(Assignment)
Please report how many lines in the data below contain "Viewport". Nothing besides the number should be written.

[[ Material for the task open ]]

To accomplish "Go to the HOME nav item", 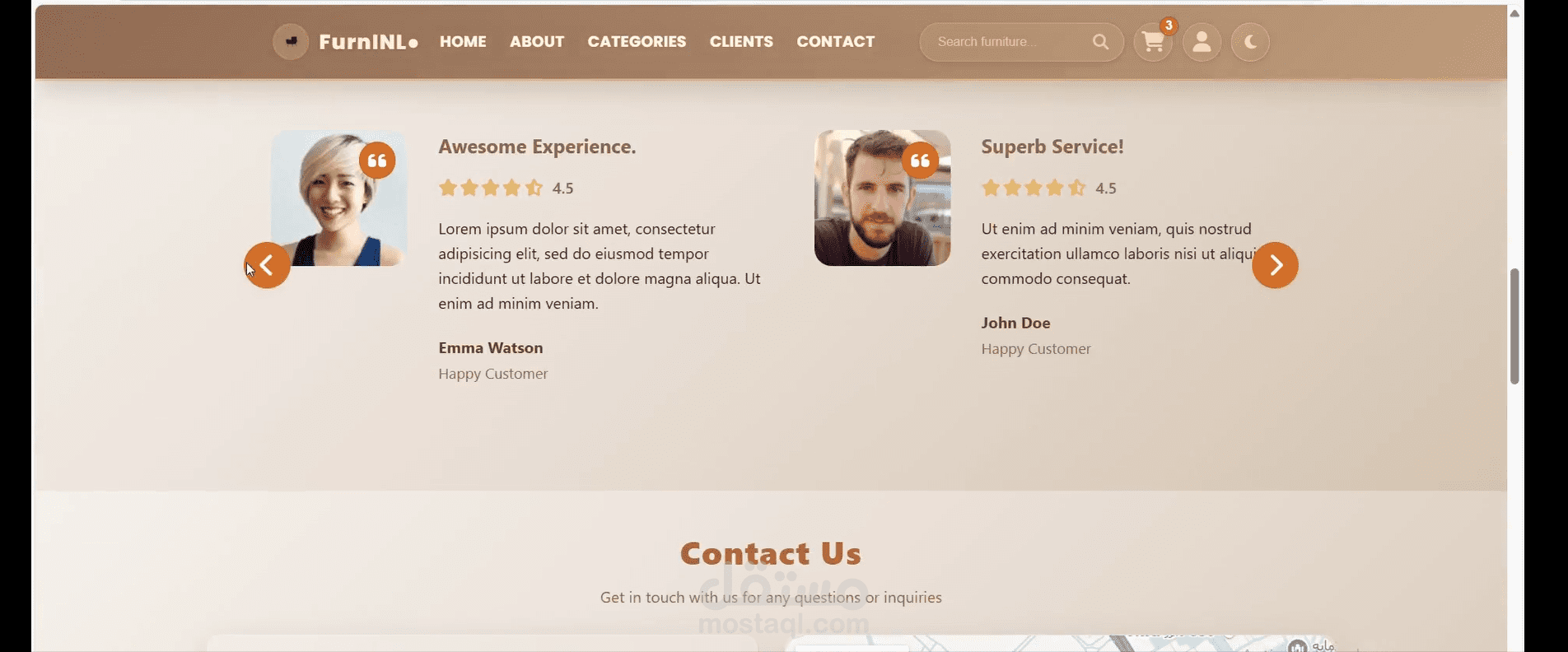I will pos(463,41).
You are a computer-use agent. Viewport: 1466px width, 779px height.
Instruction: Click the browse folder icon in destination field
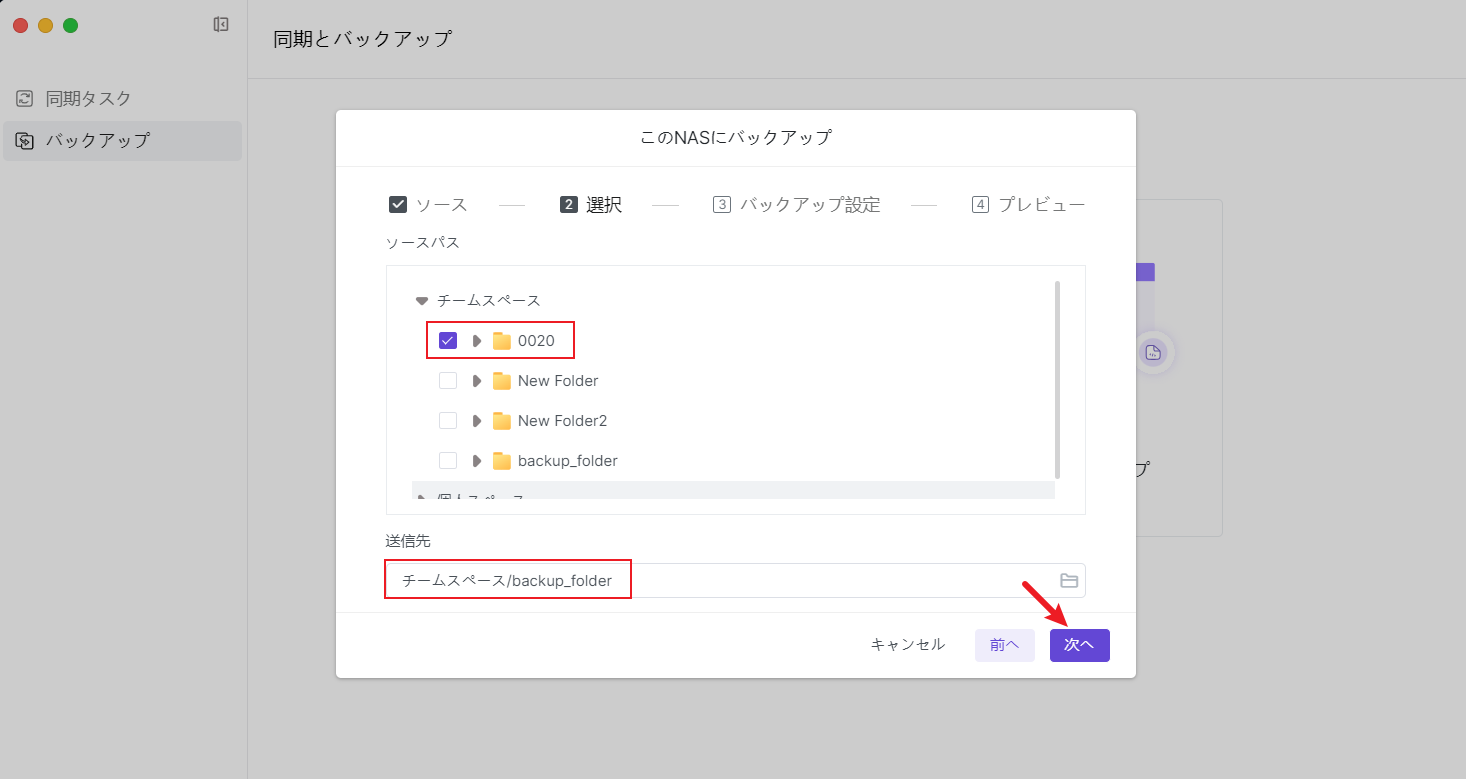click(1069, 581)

[[ Material for the task closed ]]
[[ Material for the task open ]]

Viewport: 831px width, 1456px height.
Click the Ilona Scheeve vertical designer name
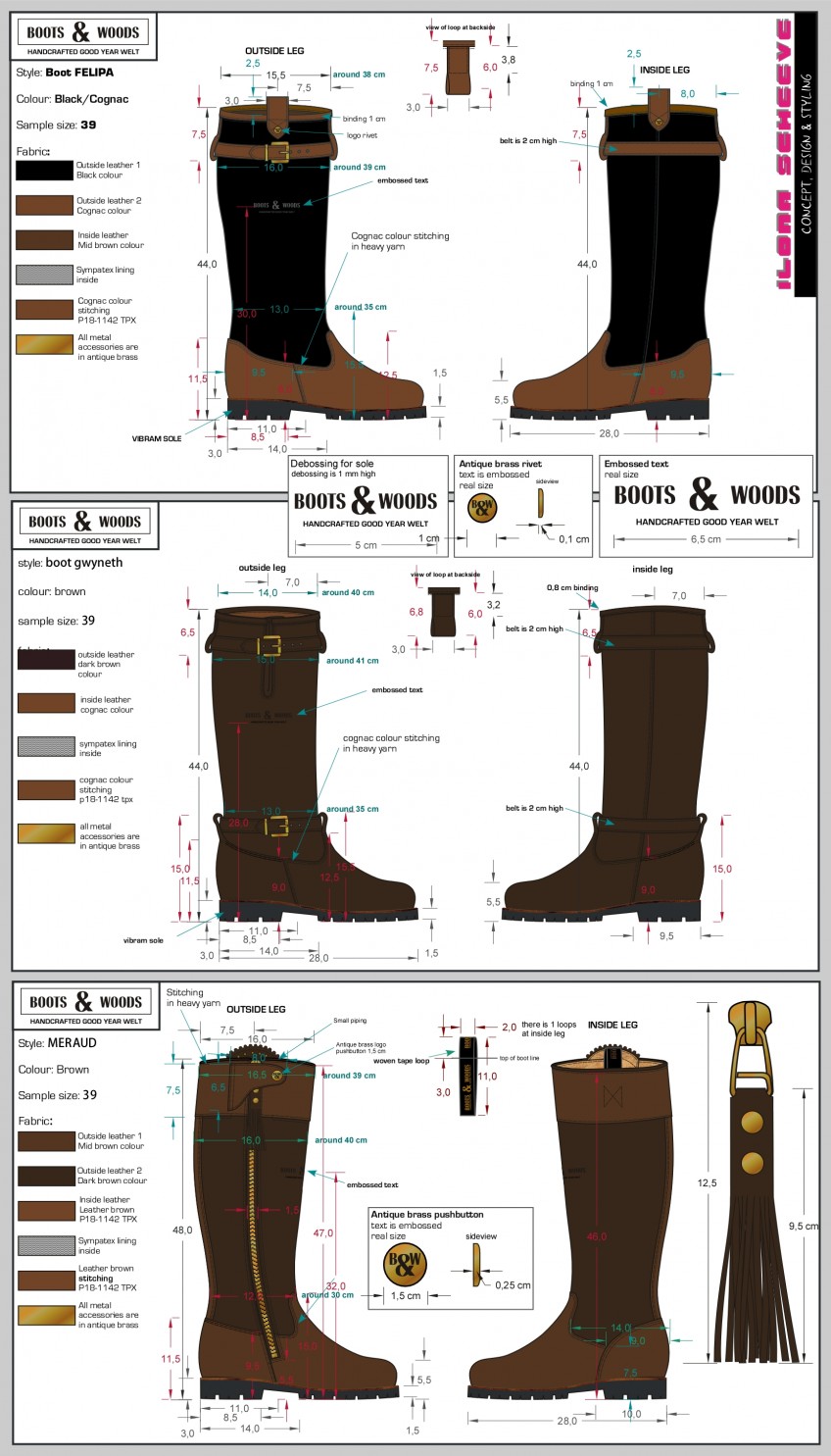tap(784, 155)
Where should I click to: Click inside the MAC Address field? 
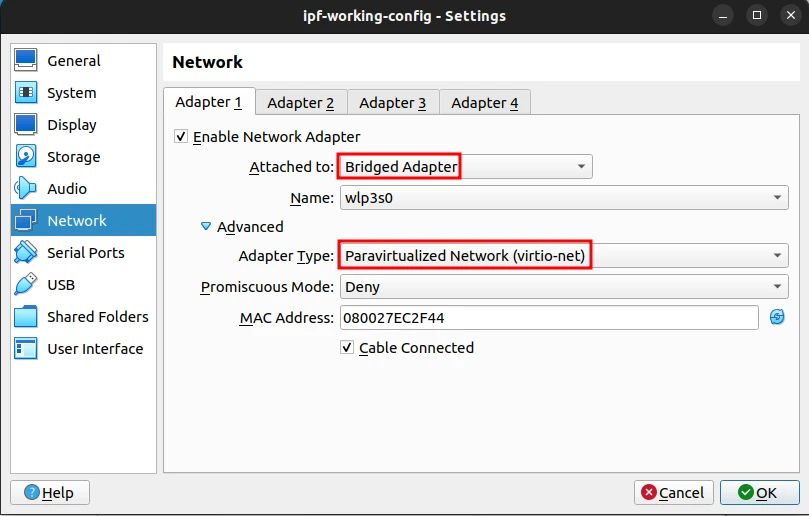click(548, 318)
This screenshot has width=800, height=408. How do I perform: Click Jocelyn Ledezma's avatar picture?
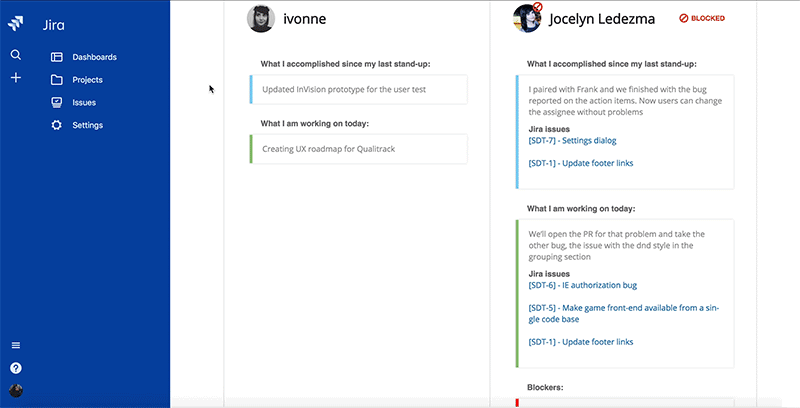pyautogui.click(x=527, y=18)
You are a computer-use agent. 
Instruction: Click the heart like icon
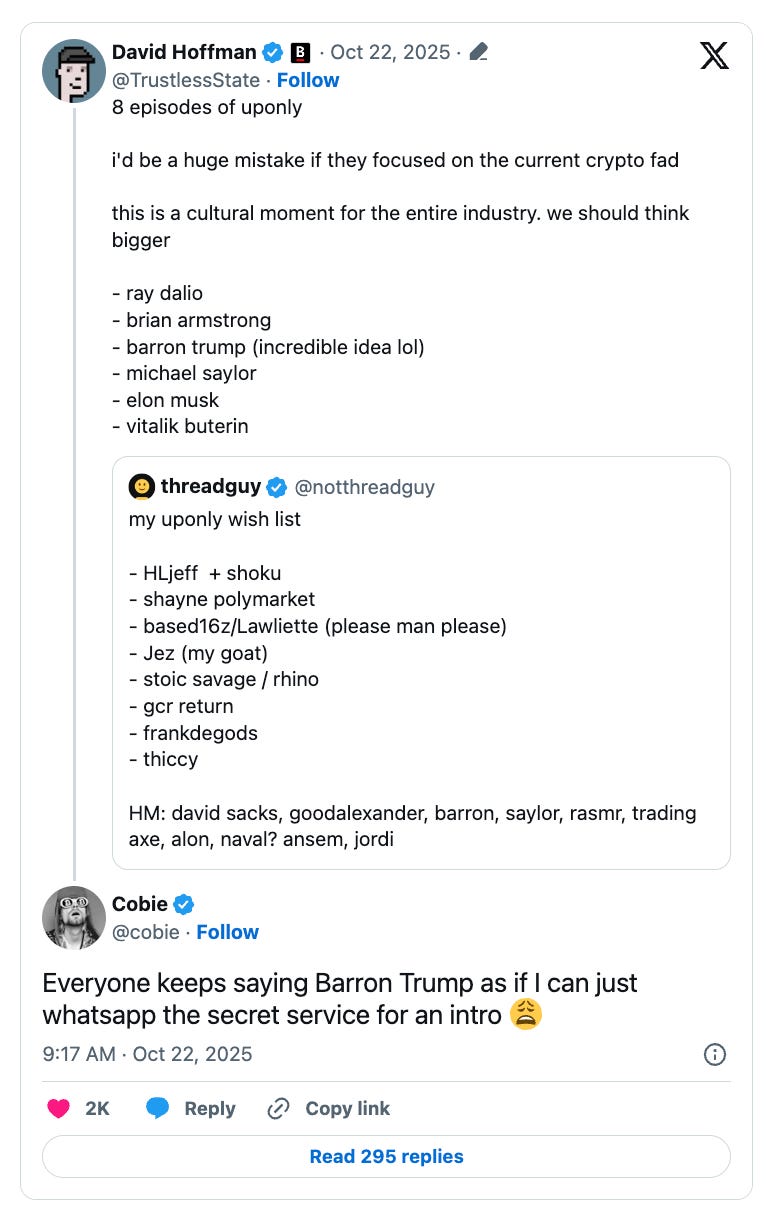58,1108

[[ Material for the task closed ]]

(Result of the task)
2